The Woolworth Building and the Chicago Tribune Tower are among the best known of these medievalised high-rise office blocks, and a close look at them shows that the Gothic detail tends to be spread fairly thinly, with concentrations where the visual impact is most telling. The real influence of these buildings is to be found in the fins and other vertical features of the many Art Deco skyscrapers which had the insistent upward drive of Skyscraper Gothic without its specifically medieval characteristics.
During the 1920S and I930S, no Australian skyscraper exceeded sixty metres in height. Tall buildings were three-dimensional manifestations of the often odd-shaped sites they almost completely filled, with the result that few of them had a tower-like configuration. The effect of great height was, however, still sought, but principally by the use of Art Deco motifs. There are in fact only a few examples of Inter-War Skyscraper Gothic in Australia, but the style’s powerful influence on commercial architecture, design and graphics throughout the Inter-War period warrants its inclusion.
Taking a cue from the 1913 Woolworth Building in New York, several Australian essays in the style used architectural terracotta (faience) as a facing material. Especially popular during the 1930s, terracotta enabled the designer to choose from a wide range of colours. The versatile material enabled complex Gothic shapes to be mass-produced from moulds or cast in special configurations for ‘one-off’ details such as lettering.

Quoted from:
"A Pictorial Guide to Identifying Austrlian Architecture; Styles and Terms from 1788 to the Present"
Angus & Robertson Sydney 1995 ISBN 0207 18562 X
Copyright © 1989 by Richard Apperly, Robert Irving and Peter Reynolds.

Style Definition
Neo-Gothic is a revival of Gothic architecture, the dominant style of medieval architecture in Western Europe. Building shapes and details have a strong vertical emphasis, with sharply pointed arches and finials. An element of the grotesque is also common, and many Neo-Gothic designs incorporate gargoyles and rich figurative carving.

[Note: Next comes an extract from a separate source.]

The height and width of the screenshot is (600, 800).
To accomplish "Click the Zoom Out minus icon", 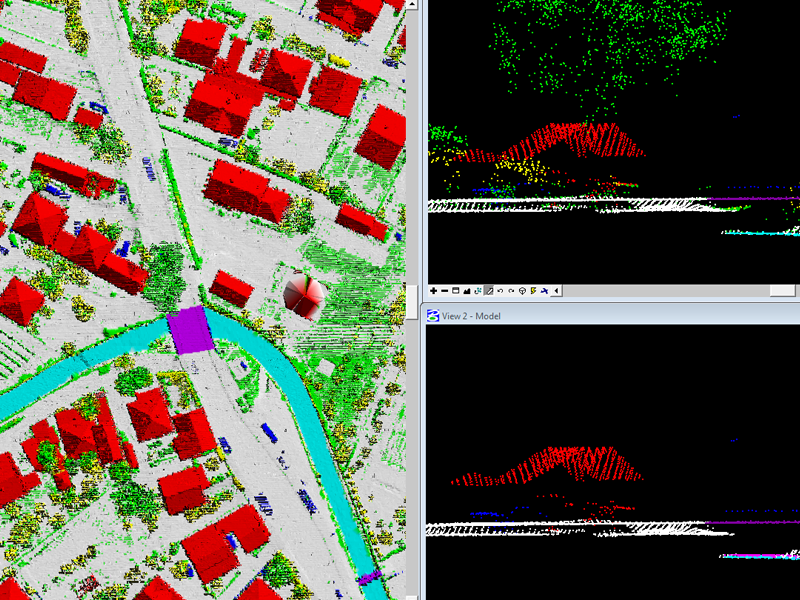I will coord(445,291).
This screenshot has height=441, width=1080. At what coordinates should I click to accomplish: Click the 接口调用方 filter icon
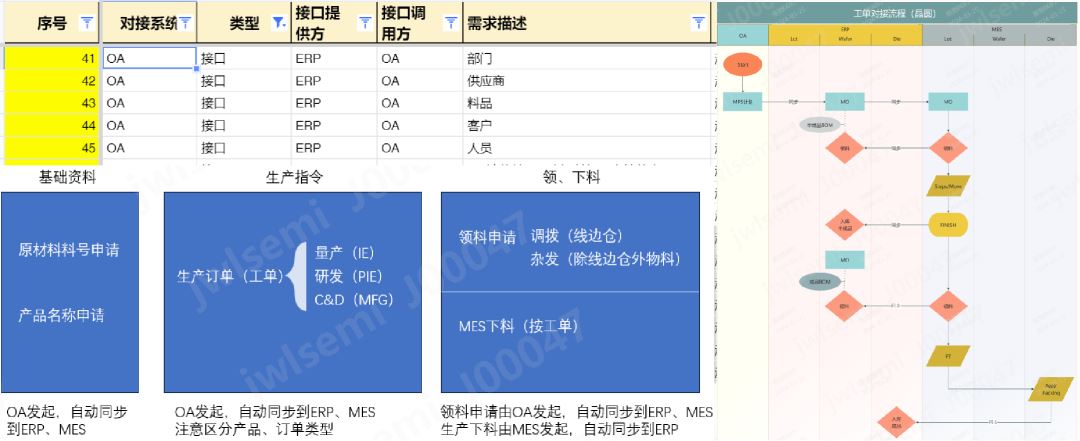[450, 22]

Although Gothic architecture is best known for its cathedrals, the Neo-Gothic draws inspiration also from religious and secular buildings of the Middle Ages, including town halls and mercantile structures.

During the eclectic early 20th century when Neo-Gothic flourished, most architectural firms working in this style were also fluent in the other popular revival styles. Architects whose output included major Neo-Gothic buildings included H. Craig Severance in New York and Robert S. DeGolyer & Co. in Chicago. The firm of Hood & Howells, which won the famous Tribune Tower competition, was instrumental in the transition between Gothic verticality and Art Deco streamlining.